EXERCISE
Identify each line in the entries below that contains the string "Task", and copy every such line; case counts when matching.

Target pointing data
►

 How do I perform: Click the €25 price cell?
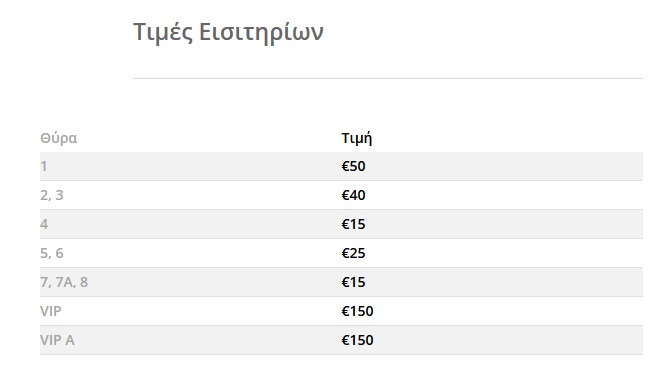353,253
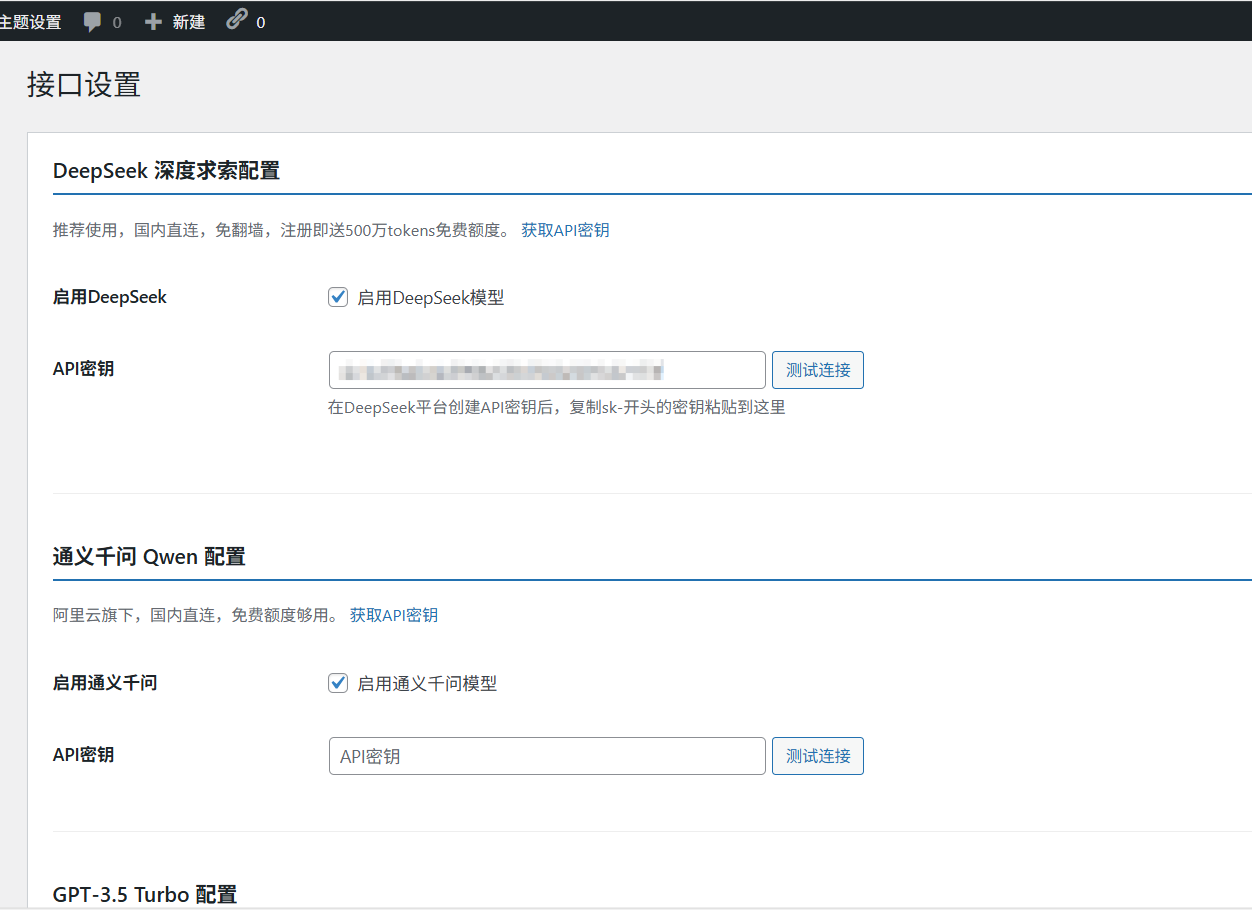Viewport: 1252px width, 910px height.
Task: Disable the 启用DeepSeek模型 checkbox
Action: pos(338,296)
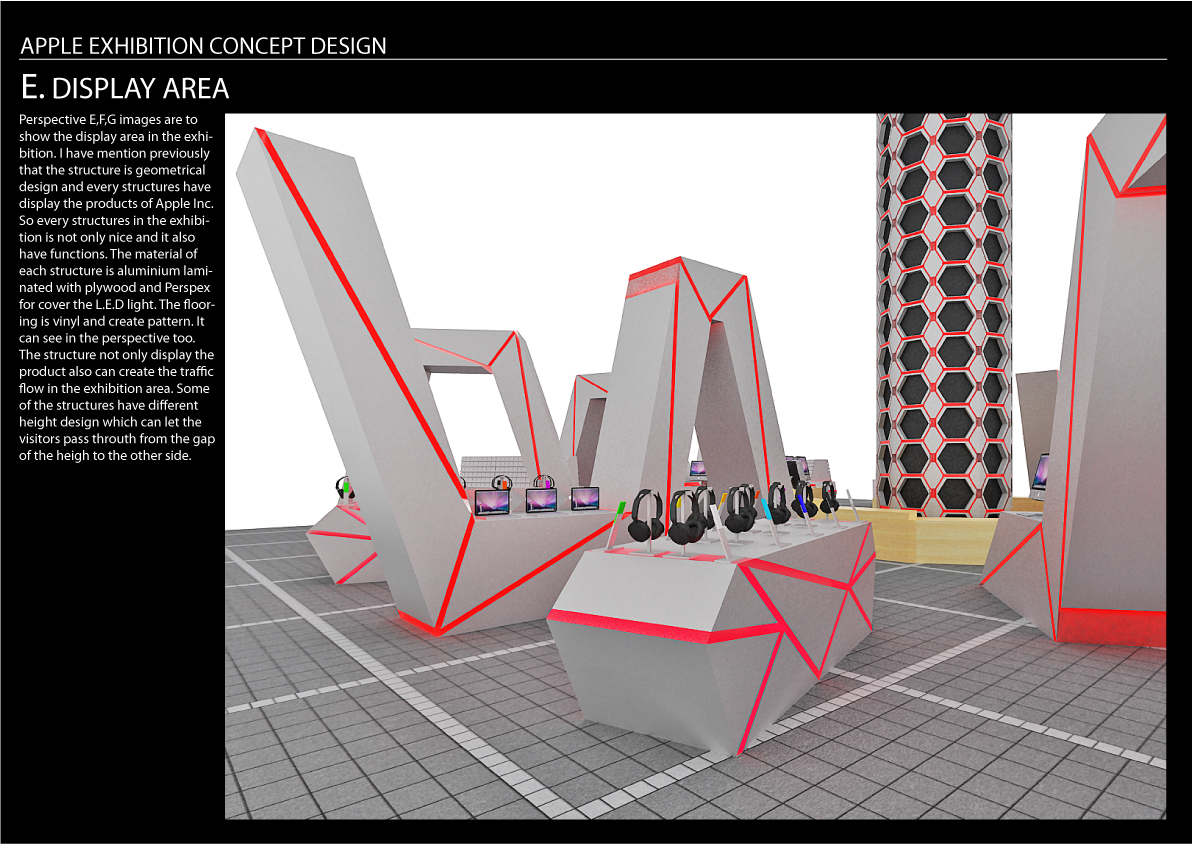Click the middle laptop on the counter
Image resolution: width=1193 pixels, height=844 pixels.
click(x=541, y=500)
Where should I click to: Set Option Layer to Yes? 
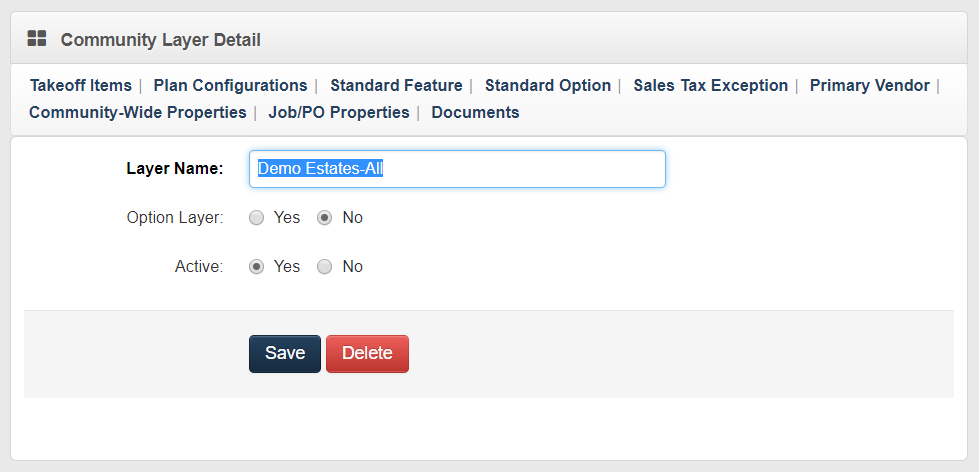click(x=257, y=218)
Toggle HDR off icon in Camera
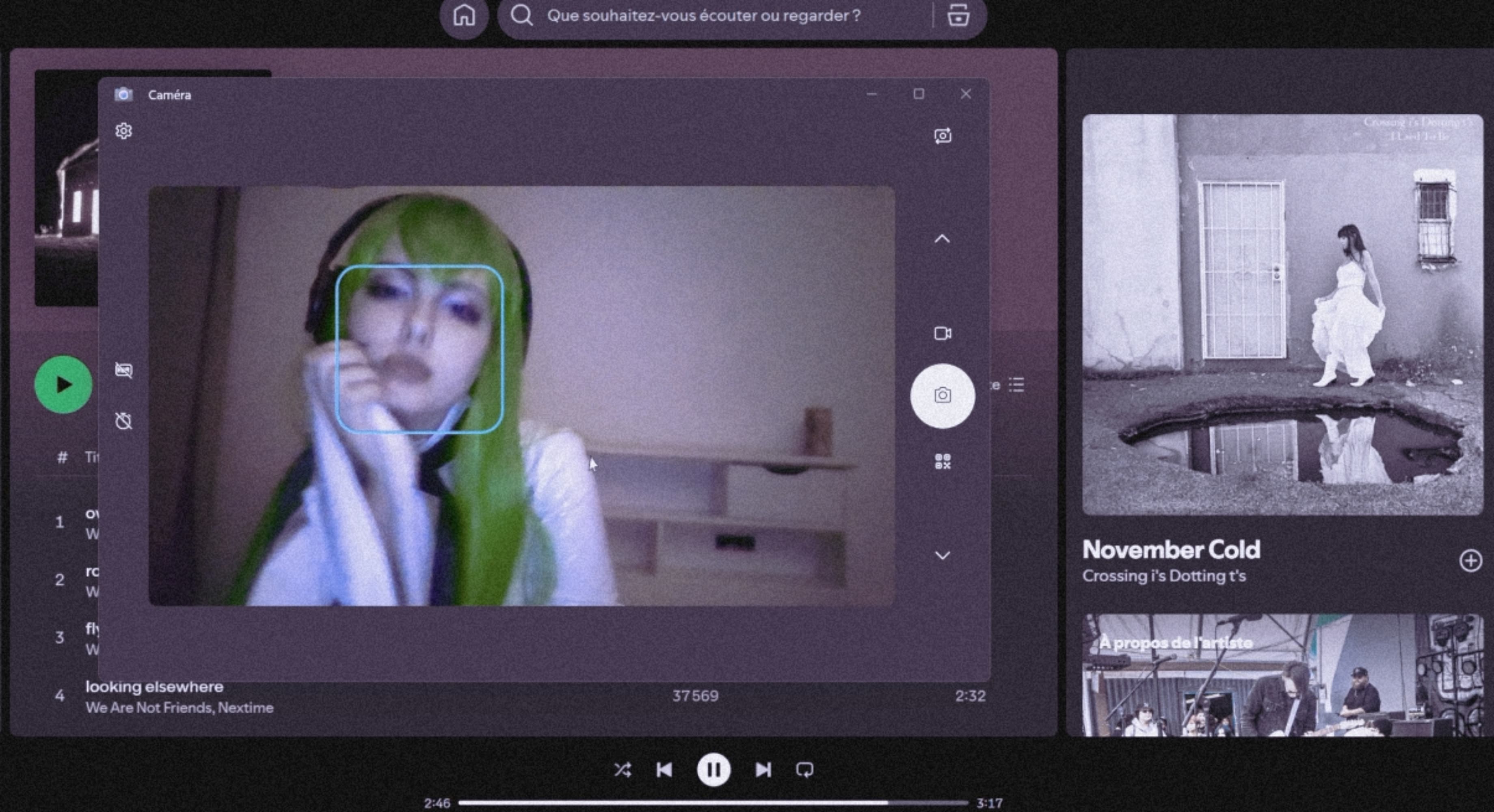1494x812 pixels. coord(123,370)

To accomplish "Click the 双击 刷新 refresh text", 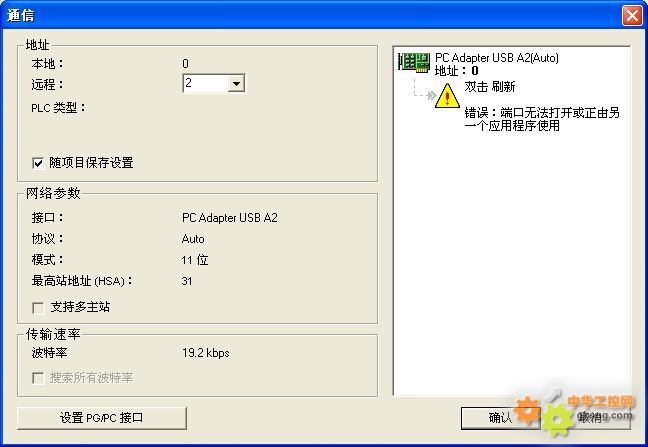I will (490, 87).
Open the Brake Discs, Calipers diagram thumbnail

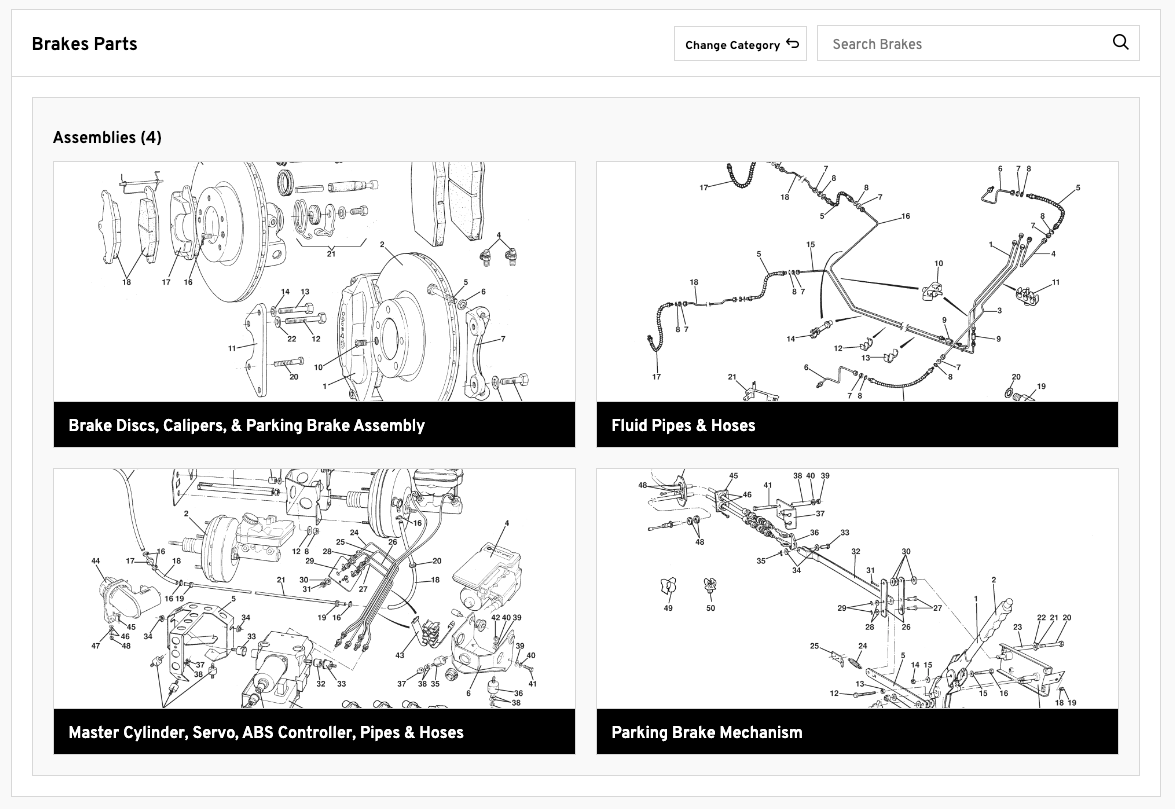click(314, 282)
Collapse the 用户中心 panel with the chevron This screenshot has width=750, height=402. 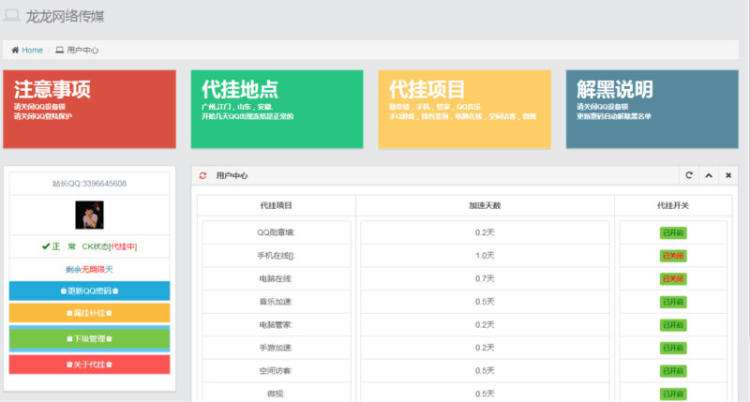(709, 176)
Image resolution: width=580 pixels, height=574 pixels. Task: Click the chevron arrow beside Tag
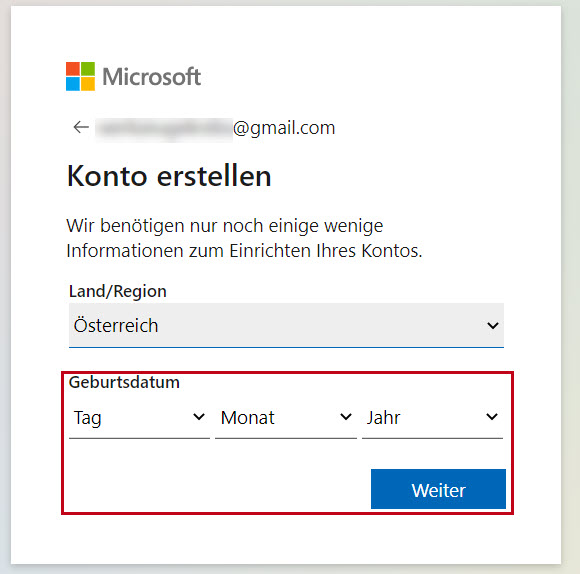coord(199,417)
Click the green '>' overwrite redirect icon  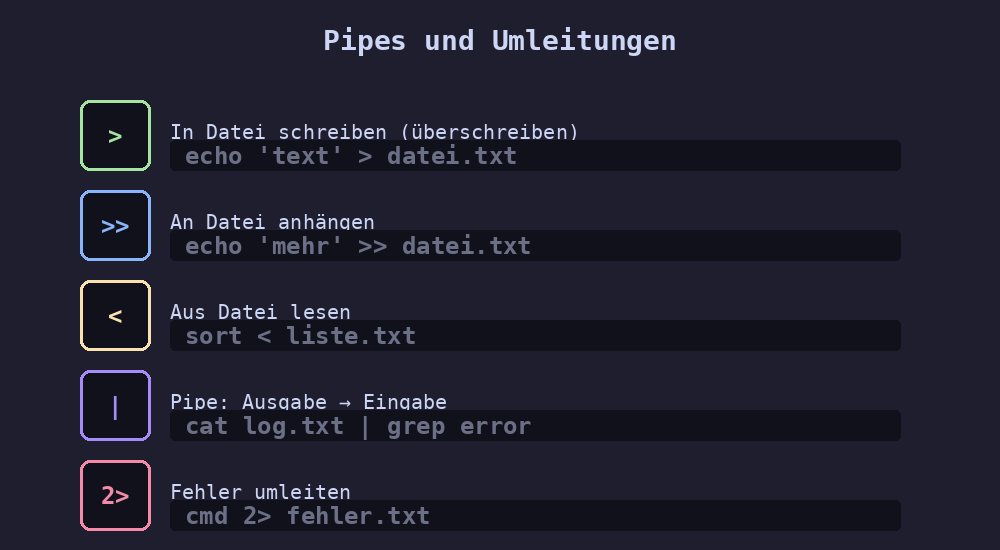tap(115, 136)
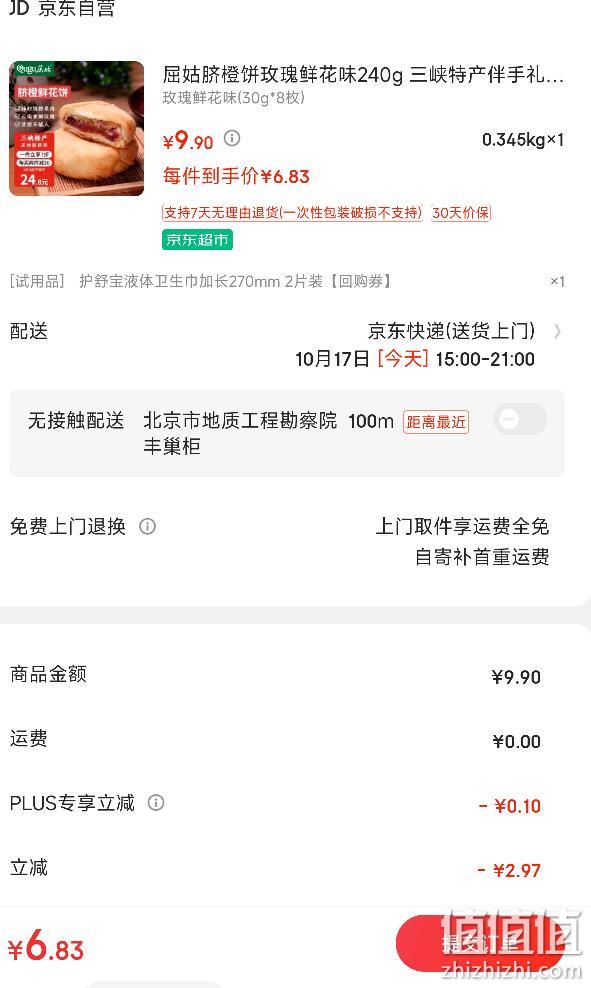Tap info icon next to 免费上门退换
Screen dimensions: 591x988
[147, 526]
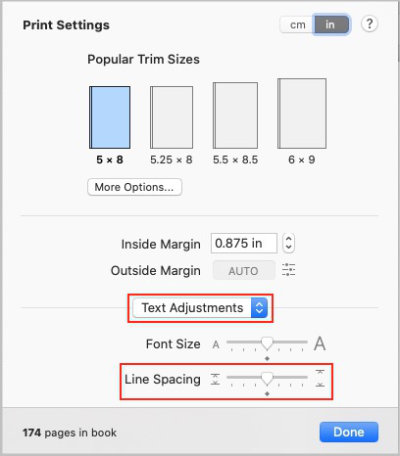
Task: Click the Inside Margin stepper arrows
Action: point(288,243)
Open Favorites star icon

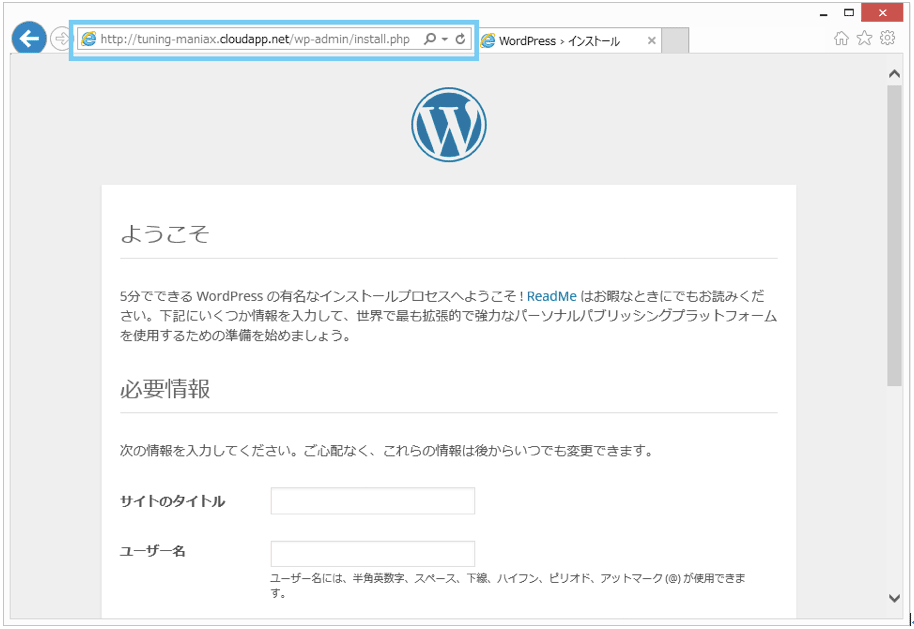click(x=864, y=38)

◄

PROBLEM SOLUTION
Task: Disable the 启用DeepSeek模型 checkbox
Image resolution: width=580 pixels, height=574 pixels. Task: Click the chevron arrow beside Tag
Task: Click the Inside Margin stepper arrows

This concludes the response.